A partir de denuncias de que más de 40 mil mujeres estarían siendo llevadas a prostituirse durante el Mundial en Alemania, se lanzaron diversas campañas: “Silbatazo, fin a la prostitución forzada” del consejo alemán de mujeres, diversas entidades deportivas y el sindicato alemán de policía, entre otros; “Paren la prostitución forzada” de orientación evangélica, “Tarjeta roja a la prostitución” organizada por el Parlamento europeo, entre más de otras veinte iniciativas. La organización Doña Carmen de Francfort, que asesora a prostitutas migrantes, se opone a estas campañas. “Las prostitutas extranjeras son las víctimas aquí, pero no de la prostitución forzada y la trata sino de las acciones policíacas. Las razzias en su contra son el ‘niño mimado’ del estado de derecho, oculto detrás de la máscara del bienestar”, sostienen. En su documento Histeria en el marco de la Copa Mundial señalan: “Que estas redes de campañas cooperen con la policía demuestra una alianza funcional entre sus integrantes. Hay una coincidencia de intereses: para que las iglesias católicas se involucren en el control y deportación de migrantes irregulares. Esta criminalización es un medio para la contención de la migración femenina hacia Europa occidental”.

La investigadora latina Laura Agustín, especialista en el tema, sostiene una posición similar: “Cuando se construye a las prostitutas migrantes como traficadas, se da por sentado que fueron arrancadas contra su voluntad, permitiendo que medidas de deportación nada sutiles parezcan ser acciones benévolas”, señala. Mónica Orjeda, nacida en Perú, es del grupo Mucolade (Mujeres contra la deportación), que hace trabajo preventivo legal para las prostitutas migrantes en Hamburgo. Ante la pregunta de Las/12 por las cifras de mujeres llevadas a prostituirse al Mundial, responde: “Lo primero es cambiar un poco la mirada: las mujeres no son ‘llevadas’. La imagen es que son ‘forzadas’ y la situación es diferente. Hay una elección de venir aquí. No todas quieren dedicarse a la prostitución, claro, pero saben que el billete está ahí y se la juegan. Lo que muchas no saben es en qué condiciones tendrán que trabajar y cuando no se tiene papeles ni se habla el idioma, pues son muy malas...”.

contra la prostitucion

Según Leonor Núñez, una de las coordinadoras argentinas de la Red No a la Trata, no puede desligarse la prostitución de la coacción sobre las mujeres y su tráfico: “Nadie se prostituye solo y lo importante es no encubrir al prostituidor”. La trata es hoy un negocio millonario en el mundo: cada tratante gana entre 35 mil y 100 mil euros anualmente por cada mujer. En los burdeles son los empresarios-cafishios los que aprovechan el negocio. Núñez impulsa en Argentina la campaña “Jugar al fútbol sí, prostituir no” y no está de acuerdo con considerar la noción de “trabajo sexual” porque –precisa– siempre hay dos elementos en la prostitución que dan cuenta de la coacción: el asco y el miedo. “No hay prostitución sin sometimiento. A diferencia de otras formas de explotación, la intimidad que es violentada tiene menos posibilidades defensivas y el daño es de otro tipo”, enfatiza. Y agrega: “La deportación funciona como una presión más para que las mujeres se callen”.

---

* Problemas por resolver:
1: Según el texto sobre la prostitución durante el Mundial en Alemania, ¿cuánto gana al año cada tratante por cada mujer?
2: Enumera todas las campañas que el texto menciona por su nombre entre comillas.

* Datos extraídos:
---

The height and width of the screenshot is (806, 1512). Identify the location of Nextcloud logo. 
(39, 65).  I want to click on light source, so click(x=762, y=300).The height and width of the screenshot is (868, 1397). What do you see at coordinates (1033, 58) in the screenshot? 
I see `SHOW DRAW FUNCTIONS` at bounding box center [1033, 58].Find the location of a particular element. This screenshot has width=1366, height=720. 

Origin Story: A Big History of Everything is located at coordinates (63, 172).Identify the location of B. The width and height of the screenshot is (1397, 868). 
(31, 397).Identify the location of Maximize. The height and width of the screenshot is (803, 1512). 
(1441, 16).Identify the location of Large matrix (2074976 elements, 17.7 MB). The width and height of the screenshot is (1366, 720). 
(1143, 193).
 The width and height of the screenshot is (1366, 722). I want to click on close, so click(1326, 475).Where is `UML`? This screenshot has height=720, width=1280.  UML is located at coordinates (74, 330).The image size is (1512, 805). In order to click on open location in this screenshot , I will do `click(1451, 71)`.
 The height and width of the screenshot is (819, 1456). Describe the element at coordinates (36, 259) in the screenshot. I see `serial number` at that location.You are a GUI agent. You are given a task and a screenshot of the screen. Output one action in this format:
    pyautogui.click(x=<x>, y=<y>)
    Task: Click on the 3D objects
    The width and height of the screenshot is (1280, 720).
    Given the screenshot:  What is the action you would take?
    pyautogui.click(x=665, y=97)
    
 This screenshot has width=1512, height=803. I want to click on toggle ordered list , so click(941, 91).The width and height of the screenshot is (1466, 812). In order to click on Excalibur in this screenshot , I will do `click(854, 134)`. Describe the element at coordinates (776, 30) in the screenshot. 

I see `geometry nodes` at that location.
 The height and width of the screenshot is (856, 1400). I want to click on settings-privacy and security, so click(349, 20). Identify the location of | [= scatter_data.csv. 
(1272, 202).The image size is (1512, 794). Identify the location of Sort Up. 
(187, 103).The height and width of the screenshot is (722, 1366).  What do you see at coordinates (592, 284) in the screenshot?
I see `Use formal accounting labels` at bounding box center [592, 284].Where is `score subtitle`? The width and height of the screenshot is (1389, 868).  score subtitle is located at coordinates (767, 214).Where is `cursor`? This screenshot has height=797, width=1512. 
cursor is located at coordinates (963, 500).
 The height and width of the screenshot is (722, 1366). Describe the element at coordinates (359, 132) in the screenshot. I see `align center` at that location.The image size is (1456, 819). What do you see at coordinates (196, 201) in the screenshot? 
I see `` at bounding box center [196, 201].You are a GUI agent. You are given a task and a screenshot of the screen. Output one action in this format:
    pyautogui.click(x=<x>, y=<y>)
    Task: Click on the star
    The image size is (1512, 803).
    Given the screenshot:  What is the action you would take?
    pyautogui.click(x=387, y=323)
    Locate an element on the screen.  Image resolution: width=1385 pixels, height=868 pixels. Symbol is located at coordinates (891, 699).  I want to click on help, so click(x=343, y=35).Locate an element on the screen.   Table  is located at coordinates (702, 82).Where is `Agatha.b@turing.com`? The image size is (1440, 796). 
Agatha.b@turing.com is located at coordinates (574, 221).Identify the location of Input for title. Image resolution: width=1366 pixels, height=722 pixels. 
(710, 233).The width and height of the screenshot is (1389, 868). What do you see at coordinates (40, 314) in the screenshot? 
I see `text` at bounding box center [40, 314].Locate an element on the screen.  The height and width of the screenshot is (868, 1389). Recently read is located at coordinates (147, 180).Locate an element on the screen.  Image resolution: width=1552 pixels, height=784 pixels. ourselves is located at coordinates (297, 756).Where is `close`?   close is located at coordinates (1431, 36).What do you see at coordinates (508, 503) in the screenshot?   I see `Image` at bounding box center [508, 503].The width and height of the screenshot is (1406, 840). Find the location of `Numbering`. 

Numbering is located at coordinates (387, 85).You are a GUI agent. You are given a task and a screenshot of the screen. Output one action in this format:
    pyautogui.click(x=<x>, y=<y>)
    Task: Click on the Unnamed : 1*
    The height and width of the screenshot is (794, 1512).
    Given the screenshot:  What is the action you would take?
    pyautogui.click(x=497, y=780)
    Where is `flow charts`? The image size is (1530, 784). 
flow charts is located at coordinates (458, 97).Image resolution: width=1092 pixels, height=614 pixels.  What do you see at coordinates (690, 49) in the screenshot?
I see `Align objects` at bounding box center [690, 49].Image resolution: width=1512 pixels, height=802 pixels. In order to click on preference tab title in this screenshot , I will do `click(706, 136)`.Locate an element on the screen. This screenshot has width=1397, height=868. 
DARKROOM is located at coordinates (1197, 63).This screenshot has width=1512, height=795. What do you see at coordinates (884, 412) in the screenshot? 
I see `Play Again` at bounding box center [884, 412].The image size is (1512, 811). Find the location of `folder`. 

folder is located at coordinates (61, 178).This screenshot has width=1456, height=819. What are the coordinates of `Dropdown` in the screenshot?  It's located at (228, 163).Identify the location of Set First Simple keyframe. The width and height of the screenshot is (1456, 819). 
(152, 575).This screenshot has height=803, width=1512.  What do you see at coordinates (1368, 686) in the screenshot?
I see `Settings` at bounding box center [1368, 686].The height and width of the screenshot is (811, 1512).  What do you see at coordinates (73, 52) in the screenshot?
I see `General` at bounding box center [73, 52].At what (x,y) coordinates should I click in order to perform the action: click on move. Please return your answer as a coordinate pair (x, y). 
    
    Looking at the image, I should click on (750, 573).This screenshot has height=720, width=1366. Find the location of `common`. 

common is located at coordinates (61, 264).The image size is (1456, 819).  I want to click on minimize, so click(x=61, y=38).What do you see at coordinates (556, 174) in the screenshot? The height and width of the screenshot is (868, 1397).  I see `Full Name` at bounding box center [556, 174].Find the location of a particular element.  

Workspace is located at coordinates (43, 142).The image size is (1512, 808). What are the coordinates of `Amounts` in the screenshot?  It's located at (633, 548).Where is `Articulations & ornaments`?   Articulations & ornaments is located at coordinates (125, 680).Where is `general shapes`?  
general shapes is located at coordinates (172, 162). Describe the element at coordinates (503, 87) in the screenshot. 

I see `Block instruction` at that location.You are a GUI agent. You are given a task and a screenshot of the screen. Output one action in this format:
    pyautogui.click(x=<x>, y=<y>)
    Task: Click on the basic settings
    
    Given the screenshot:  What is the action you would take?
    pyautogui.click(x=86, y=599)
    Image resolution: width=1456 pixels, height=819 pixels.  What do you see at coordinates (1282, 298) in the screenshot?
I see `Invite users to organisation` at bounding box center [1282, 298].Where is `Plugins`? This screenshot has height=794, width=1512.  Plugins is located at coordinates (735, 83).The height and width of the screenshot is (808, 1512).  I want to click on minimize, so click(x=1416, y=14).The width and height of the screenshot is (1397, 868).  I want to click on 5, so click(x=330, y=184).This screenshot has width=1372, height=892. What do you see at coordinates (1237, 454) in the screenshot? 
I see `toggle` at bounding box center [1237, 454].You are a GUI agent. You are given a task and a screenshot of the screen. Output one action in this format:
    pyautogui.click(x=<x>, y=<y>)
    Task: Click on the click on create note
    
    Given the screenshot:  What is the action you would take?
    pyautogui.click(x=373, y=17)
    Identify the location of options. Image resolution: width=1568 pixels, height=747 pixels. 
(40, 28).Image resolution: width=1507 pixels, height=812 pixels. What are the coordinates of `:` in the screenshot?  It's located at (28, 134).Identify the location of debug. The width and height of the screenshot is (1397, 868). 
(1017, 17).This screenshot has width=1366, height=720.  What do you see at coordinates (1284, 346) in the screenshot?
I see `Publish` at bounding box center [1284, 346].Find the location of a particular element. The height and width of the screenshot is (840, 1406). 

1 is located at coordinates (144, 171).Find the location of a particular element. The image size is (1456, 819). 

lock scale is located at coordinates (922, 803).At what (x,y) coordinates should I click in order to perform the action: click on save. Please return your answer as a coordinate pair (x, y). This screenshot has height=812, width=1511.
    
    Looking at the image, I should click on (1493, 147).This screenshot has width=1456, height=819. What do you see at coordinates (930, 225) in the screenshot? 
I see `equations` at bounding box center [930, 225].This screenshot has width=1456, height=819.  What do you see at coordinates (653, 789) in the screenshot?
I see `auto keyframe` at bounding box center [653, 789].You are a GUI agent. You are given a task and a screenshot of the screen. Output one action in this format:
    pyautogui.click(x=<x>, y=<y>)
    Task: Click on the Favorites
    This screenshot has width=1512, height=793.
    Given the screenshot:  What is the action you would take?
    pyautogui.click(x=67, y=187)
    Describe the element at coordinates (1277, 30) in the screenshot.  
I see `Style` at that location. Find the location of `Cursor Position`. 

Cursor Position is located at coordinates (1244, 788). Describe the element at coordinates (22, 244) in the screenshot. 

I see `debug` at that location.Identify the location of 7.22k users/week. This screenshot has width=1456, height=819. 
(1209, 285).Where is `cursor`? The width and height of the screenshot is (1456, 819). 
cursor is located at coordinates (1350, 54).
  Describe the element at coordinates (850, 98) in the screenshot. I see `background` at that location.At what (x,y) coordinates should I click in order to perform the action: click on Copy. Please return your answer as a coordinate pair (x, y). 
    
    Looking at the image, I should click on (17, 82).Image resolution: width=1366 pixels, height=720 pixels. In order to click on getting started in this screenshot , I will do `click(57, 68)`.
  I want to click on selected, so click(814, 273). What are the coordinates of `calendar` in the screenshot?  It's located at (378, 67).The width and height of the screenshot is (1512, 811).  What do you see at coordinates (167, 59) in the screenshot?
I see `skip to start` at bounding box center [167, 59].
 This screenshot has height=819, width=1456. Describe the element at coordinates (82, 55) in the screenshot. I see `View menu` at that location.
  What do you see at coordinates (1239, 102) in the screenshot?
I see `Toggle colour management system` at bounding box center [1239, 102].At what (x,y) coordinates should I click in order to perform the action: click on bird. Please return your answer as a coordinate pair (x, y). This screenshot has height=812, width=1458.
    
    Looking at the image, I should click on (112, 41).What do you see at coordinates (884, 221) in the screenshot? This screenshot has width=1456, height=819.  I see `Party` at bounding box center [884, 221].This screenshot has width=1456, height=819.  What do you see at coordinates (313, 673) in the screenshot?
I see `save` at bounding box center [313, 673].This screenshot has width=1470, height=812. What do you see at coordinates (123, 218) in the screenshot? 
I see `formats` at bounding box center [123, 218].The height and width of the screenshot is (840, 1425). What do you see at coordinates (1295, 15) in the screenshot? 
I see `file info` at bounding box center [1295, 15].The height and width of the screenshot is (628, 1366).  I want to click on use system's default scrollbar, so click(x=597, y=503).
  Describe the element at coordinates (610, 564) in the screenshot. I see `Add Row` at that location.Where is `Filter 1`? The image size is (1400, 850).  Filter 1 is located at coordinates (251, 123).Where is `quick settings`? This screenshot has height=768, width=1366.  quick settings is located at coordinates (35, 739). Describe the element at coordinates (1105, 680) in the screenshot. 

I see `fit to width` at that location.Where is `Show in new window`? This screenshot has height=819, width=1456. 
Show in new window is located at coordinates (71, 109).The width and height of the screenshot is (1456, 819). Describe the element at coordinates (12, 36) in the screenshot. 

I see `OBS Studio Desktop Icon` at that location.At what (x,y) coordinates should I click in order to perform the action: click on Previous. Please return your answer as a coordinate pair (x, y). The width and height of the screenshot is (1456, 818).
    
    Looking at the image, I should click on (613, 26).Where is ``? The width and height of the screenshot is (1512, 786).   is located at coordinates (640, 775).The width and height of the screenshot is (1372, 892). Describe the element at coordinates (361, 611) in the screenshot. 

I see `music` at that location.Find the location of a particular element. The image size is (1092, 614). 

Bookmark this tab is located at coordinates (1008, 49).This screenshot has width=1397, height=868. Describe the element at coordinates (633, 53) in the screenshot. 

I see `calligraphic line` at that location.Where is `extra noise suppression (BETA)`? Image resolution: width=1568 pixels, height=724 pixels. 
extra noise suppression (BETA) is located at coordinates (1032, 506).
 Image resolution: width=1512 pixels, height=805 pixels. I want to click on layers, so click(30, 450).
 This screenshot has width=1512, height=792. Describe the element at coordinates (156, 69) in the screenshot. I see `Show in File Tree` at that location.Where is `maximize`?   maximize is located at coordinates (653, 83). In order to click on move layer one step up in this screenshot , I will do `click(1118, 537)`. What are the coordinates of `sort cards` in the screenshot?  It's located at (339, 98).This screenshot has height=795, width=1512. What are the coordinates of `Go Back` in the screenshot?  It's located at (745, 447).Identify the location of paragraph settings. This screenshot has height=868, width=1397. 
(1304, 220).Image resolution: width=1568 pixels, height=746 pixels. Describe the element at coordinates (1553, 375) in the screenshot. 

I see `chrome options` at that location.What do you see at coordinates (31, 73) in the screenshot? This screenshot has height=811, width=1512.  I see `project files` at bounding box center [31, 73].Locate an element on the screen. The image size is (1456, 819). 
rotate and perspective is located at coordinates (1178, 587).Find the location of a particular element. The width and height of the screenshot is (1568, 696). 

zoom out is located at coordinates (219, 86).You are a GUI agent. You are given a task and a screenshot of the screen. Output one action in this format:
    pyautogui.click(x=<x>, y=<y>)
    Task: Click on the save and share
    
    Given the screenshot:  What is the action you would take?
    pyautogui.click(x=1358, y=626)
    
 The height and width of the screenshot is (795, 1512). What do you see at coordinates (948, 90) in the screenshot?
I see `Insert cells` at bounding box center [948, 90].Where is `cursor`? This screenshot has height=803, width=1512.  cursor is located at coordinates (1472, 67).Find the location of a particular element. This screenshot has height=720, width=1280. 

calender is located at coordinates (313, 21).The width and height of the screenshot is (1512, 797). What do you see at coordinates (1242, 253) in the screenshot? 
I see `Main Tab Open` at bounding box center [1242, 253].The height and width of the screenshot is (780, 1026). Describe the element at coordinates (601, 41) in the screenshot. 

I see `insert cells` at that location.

---

* Respuestas:
1: Entre 35 mil y 100 mil euros.

2:
- "Silbatazo, fin a la prostitución forzada"
- "Paren la prostitución forzada"
- "Tarjeta roja a la prostitución"
- "Jugar al fútbol sí, prostituir no"